━━━━━ Record extracts

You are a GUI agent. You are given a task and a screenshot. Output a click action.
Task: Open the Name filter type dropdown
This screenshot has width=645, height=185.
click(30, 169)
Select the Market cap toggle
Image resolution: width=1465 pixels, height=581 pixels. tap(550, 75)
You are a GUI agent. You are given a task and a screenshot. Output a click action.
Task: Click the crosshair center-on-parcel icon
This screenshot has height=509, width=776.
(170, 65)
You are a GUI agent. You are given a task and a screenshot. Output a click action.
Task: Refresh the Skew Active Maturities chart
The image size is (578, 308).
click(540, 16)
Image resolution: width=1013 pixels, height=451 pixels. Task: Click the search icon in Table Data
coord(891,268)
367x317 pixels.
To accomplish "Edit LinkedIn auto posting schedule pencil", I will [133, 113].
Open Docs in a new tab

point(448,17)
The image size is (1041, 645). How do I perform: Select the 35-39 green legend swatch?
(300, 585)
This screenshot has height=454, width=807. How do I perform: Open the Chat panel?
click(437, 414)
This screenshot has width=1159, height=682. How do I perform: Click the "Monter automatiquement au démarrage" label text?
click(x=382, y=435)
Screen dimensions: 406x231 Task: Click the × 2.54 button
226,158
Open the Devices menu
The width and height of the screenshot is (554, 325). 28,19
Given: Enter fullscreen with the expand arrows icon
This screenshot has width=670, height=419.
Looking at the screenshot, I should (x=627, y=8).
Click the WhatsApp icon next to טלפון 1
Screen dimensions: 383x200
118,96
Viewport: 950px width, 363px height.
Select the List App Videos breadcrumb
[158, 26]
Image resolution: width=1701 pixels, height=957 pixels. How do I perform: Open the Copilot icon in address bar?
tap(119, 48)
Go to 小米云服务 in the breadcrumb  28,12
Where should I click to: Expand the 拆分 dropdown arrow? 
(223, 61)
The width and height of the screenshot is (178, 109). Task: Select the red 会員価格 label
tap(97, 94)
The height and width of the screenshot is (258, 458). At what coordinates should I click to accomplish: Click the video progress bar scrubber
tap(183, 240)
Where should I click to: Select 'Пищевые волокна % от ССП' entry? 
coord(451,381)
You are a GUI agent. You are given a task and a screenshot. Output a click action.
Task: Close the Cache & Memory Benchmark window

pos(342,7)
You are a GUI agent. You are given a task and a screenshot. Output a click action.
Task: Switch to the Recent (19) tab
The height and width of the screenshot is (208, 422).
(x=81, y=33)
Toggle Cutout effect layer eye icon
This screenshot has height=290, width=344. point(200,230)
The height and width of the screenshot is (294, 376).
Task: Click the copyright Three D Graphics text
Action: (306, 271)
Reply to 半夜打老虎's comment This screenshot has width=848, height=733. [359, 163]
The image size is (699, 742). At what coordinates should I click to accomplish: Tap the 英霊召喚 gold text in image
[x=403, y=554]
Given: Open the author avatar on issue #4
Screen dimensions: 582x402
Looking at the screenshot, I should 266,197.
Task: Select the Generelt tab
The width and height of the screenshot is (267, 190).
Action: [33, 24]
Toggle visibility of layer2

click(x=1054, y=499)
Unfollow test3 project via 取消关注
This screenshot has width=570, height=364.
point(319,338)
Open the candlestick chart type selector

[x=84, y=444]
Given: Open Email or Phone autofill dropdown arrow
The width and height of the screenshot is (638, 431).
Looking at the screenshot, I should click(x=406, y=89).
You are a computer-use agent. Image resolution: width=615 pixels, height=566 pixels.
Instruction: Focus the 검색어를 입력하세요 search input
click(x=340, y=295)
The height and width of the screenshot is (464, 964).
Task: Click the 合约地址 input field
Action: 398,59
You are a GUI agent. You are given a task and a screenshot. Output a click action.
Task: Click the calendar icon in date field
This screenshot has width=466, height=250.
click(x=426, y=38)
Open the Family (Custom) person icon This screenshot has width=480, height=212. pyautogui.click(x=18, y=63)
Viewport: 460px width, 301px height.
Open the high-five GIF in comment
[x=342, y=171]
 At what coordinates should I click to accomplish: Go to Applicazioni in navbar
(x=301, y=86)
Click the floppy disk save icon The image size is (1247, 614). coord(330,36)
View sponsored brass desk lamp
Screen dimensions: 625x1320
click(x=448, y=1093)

━━━━━━━━━━

→ **Task objective**: What is needed is an exact transcription of every entry above.

→ **Solution to the exercise**:
You are a GUI agent. You are given a task and a screenshot. Output a click action.
Task: Open the Name filter type dropdown
This screenshot has width=645, height=185.
click(30, 169)
Select the Market cap toggle
Image resolution: width=1465 pixels, height=581 pixels. tap(550, 75)
You are a GUI agent. You are given a task and a screenshot. Output a click action.
Task: Click the crosshair center-on-parcel icon
This screenshot has height=509, width=776.
(170, 65)
You are a GUI agent. You are given a task and a screenshot. Output a click action.
Task: Refresh the Skew Active Maturities chart
The image size is (578, 308).
click(540, 16)
Image resolution: width=1013 pixels, height=451 pixels. Task: Click the search icon in Table Data
coord(891,268)
367x317 pixels.
To accomplish "Edit LinkedIn auto posting schedule pencil", I will [133, 113].
Open Docs in a new tab

point(448,17)
The image size is (1041, 645). How do I perform: Select the 35-39 green legend swatch?
(300, 585)
This screenshot has height=454, width=807. How do I perform: Open the Chat panel?
click(437, 414)
This screenshot has width=1159, height=682. How do I perform: Click the "Monter automatiquement au démarrage" label text?
click(x=382, y=435)
Screen dimensions: 406x231 Task: Click the × 2.54 button
226,158
Open the Devices menu
The width and height of the screenshot is (554, 325). 28,19
Given: Enter fullscreen with the expand arrows icon
This screenshot has width=670, height=419.
Looking at the screenshot, I should (x=627, y=8).
Click the WhatsApp icon next to טלפון 1
Screen dimensions: 383x200
118,96
Viewport: 950px width, 363px height.
Select the List App Videos breadcrumb
[158, 26]
Image resolution: width=1701 pixels, height=957 pixels. How do I perform: Open the Copilot icon in address bar?
tap(119, 48)
Go to 小米云服务 in the breadcrumb  28,12
Where should I click to: Expand the 拆分 dropdown arrow? 
(223, 61)
The width and height of the screenshot is (178, 109). Task: Select the red 会員価格 label
tap(97, 94)
The height and width of the screenshot is (258, 458). At what coordinates should I click to accomplish: Click the video progress bar scrubber
tap(183, 240)
Where should I click to: Select 'Пищевые волокна % от ССП' entry? 
coord(451,381)
You are a GUI agent. You are given a task and a screenshot. Output a click action.
Task: Close the Cache & Memory Benchmark window

pos(342,7)
You are a GUI agent. You are given a task and a screenshot. Output a click action.
Task: Switch to the Recent (19) tab
The height and width of the screenshot is (208, 422).
(x=81, y=33)
Toggle Cutout effect layer eye icon
This screenshot has height=290, width=344. point(200,230)
The height and width of the screenshot is (294, 376).
Task: Click the copyright Three D Graphics text
Action: (306, 271)
Reply to 半夜打老虎's comment This screenshot has width=848, height=733. [359, 163]
The image size is (699, 742). At what coordinates should I click to accomplish: Tap the 英霊召喚 gold text in image
[x=403, y=554]
Given: Open the author avatar on issue #4
Screen dimensions: 582x402
Looking at the screenshot, I should 266,197.
Task: Select the Generelt tab
The width and height of the screenshot is (267, 190).
Action: [33, 24]
Toggle visibility of layer2

click(x=1054, y=499)
Unfollow test3 project via 取消关注
This screenshot has width=570, height=364.
point(319,338)
Open the candlestick chart type selector

[x=84, y=444]
Given: Open Email or Phone autofill dropdown arrow
The width and height of the screenshot is (638, 431).
Looking at the screenshot, I should click(x=406, y=89).
You are a computer-use agent. Image resolution: width=615 pixels, height=566 pixels.
Instruction: Focus the 검색어를 입력하세요 search input
click(x=340, y=295)
The height and width of the screenshot is (464, 964).
Task: Click the 合约地址 input field
Action: 398,59
You are a GUI agent. You are given a task and a screenshot. Output a click action.
Task: Click the calendar icon in date field
This screenshot has width=466, height=250.
click(x=426, y=38)
Open the Family (Custom) person icon This screenshot has width=480, height=212. pyautogui.click(x=18, y=63)
Viewport: 460px width, 301px height.
Open the high-five GIF in comment
[x=342, y=171]
 At what coordinates should I click to accomplish: Go to Applicazioni in navbar
(x=301, y=86)
Click the floppy disk save icon The image size is (1247, 614). coord(330,36)
View sponsored brass desk lamp
Screen dimensions: 625x1320
click(x=448, y=1093)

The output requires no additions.